== What this task involves ==
In the listing below, count each line containing "will" and answer with the count only.

== Records supplied ==

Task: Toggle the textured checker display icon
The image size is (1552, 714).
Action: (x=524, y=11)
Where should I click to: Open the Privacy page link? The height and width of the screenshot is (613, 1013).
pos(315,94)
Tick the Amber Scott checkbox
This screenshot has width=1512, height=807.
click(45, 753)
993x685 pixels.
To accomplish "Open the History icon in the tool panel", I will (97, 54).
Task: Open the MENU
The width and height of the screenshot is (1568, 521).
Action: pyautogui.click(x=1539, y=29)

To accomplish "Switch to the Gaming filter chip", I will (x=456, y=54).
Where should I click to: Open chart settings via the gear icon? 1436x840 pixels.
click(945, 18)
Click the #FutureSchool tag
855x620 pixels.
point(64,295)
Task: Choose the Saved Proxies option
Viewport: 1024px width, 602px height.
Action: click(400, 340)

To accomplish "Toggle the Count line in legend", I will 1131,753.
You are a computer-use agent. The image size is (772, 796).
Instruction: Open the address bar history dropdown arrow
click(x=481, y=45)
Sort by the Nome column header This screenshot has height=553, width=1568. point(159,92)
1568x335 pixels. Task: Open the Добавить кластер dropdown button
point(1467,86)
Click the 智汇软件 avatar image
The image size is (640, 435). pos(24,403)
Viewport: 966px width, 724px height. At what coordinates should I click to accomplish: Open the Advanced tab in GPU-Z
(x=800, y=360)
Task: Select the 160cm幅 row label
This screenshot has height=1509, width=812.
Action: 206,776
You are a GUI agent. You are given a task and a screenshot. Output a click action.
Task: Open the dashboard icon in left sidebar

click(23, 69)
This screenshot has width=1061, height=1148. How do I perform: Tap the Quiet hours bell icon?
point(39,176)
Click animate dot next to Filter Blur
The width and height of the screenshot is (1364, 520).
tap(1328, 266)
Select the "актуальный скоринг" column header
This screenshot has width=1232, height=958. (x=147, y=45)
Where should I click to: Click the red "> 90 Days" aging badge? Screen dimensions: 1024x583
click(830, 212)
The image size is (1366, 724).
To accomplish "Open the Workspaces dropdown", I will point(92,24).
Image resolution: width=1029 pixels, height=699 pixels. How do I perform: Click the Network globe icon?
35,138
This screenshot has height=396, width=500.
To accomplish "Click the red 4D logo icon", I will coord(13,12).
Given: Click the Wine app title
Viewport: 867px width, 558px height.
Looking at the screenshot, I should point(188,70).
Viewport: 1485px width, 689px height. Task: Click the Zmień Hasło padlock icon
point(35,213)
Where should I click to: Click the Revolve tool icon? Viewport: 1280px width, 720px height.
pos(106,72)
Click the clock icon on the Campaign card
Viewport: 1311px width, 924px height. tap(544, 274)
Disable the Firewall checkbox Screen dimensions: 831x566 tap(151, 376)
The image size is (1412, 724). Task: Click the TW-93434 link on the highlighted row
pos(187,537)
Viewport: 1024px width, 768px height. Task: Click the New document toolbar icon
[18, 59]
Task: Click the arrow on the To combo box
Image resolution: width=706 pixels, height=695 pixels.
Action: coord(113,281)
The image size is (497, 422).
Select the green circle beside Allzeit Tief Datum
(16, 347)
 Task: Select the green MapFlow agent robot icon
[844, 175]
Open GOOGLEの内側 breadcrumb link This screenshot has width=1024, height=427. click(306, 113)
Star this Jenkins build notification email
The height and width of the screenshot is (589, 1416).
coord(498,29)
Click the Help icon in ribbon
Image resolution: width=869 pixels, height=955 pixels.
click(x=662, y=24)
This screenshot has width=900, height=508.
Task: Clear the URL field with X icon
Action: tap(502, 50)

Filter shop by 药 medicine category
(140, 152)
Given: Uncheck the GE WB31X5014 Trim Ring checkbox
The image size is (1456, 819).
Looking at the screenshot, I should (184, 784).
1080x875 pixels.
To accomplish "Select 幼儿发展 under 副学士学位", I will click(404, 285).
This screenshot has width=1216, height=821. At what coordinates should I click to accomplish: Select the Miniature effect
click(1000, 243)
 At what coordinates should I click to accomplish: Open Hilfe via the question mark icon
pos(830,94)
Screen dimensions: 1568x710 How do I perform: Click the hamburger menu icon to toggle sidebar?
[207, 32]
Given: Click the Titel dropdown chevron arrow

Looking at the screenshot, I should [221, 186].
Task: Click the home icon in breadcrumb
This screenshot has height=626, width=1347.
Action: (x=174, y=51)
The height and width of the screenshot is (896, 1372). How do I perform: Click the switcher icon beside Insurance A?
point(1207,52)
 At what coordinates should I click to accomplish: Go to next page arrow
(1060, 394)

== Response to this exercise ==
6